- **Work instruction**
Look through the listing and report every line that has "reply" in it.

- **Material provided**
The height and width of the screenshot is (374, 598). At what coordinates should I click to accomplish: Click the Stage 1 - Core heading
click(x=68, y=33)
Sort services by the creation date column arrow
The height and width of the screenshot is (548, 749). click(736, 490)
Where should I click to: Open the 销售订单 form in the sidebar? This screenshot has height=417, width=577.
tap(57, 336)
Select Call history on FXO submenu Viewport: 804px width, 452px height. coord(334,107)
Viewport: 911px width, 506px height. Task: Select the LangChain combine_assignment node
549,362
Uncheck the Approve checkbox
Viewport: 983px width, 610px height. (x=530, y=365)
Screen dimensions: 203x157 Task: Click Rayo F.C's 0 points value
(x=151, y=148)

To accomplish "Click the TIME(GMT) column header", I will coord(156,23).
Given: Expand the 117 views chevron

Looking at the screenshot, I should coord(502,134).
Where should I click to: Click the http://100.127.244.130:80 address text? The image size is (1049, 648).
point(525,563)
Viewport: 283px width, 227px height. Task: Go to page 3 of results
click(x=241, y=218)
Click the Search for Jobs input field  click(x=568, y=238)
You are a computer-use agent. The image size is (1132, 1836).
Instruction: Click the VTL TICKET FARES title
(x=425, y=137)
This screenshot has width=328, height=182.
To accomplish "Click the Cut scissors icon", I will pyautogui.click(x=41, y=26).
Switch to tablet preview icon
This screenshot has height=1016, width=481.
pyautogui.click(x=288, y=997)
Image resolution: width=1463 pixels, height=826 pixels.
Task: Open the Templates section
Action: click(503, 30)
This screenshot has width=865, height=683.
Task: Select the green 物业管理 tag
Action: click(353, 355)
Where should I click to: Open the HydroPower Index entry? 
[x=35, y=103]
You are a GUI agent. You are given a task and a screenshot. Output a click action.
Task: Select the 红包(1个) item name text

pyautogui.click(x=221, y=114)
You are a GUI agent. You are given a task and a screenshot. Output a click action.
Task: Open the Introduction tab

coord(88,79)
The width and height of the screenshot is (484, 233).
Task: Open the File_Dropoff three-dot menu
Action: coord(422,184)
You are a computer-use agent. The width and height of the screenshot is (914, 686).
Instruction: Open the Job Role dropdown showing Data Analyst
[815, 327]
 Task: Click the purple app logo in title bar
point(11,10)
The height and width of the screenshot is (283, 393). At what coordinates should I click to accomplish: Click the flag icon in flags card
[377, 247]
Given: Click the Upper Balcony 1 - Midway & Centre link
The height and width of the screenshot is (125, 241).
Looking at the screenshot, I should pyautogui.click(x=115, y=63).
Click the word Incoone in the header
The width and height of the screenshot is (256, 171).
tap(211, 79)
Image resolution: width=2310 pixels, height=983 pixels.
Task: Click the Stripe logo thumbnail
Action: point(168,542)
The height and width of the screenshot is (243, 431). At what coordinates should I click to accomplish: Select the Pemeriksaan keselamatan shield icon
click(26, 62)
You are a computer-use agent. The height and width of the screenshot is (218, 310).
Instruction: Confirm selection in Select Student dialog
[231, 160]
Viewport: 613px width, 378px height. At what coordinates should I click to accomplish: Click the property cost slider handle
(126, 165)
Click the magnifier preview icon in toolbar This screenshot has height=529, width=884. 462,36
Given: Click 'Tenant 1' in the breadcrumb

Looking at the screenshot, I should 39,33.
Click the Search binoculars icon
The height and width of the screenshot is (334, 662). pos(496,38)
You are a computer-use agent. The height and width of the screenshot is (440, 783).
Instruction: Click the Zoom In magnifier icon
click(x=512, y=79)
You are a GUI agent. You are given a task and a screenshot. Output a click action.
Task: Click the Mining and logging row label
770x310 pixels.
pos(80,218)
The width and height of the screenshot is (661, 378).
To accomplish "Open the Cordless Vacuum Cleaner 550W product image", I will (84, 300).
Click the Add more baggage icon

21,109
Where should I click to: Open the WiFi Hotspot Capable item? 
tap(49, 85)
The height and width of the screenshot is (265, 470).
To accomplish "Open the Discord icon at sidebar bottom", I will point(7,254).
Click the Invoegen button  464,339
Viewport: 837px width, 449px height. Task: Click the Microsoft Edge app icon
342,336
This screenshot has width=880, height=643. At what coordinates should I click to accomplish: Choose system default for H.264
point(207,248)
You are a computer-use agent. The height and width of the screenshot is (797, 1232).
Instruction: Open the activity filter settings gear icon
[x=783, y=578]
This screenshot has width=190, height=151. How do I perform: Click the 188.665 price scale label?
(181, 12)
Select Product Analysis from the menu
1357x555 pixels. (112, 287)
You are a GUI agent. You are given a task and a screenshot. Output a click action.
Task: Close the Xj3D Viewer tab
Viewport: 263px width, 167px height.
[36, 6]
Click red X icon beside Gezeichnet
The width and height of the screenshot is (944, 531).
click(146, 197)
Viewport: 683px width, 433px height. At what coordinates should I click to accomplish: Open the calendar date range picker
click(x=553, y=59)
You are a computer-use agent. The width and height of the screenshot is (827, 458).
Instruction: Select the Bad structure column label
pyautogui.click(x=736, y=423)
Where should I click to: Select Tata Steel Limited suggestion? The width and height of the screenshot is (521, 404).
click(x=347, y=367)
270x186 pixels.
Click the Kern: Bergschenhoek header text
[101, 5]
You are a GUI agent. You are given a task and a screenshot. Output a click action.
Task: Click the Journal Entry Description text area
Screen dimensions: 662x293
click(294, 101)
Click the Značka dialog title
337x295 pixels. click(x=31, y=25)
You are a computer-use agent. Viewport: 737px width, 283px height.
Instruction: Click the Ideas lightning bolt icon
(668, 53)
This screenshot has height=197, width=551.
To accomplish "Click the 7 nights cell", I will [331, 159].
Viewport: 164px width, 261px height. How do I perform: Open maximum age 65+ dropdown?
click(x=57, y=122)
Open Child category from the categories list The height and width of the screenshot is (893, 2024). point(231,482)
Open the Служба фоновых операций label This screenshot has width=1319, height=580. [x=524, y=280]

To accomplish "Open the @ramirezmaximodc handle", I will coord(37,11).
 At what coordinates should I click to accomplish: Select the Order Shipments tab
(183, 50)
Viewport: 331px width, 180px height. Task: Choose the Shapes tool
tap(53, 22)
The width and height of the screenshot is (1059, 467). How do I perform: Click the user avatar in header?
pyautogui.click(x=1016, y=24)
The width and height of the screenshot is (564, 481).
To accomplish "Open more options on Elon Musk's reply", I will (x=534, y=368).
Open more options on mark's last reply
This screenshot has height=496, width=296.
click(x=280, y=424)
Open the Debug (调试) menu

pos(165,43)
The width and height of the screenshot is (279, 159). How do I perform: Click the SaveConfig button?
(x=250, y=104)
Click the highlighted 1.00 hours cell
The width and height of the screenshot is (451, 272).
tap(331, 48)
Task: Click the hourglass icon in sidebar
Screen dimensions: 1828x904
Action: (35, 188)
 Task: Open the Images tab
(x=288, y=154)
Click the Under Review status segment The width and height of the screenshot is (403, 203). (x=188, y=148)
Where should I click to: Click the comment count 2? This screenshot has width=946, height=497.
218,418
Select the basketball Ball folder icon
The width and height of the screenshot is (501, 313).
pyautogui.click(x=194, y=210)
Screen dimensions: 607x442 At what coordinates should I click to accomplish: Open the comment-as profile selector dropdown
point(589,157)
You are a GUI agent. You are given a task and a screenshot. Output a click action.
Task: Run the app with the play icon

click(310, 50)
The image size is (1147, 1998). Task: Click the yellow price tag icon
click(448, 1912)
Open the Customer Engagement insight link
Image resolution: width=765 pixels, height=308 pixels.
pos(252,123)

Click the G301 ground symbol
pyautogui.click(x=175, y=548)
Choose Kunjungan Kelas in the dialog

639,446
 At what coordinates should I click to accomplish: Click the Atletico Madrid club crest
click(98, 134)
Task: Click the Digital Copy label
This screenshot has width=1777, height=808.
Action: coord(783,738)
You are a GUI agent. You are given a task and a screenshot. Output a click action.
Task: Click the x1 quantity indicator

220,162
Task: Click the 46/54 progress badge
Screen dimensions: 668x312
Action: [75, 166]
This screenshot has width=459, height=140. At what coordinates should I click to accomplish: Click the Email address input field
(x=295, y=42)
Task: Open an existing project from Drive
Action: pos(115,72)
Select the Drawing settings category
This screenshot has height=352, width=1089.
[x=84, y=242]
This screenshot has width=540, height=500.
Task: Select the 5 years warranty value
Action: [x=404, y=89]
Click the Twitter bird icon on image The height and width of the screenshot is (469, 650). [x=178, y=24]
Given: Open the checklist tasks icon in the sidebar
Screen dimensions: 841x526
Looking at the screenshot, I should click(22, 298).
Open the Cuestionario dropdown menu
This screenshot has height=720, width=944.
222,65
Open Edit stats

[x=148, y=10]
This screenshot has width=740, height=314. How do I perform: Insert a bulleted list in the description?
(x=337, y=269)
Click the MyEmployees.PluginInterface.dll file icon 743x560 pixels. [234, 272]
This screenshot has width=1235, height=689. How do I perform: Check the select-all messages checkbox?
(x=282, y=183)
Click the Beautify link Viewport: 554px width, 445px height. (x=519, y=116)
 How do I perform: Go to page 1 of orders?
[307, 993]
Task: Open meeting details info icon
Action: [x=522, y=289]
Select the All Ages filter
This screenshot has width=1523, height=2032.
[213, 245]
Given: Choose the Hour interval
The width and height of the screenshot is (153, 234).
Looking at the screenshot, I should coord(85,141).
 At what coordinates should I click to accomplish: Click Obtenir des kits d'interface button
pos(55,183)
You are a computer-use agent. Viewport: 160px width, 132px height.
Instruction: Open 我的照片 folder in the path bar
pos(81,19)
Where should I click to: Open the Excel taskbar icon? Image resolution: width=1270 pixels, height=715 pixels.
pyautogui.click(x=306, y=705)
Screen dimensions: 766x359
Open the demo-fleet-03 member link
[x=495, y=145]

- **Answer area**
To accomplish "Open more options on Elon Musk's reply", I will (x=534, y=368).
Open more options on mark's last reply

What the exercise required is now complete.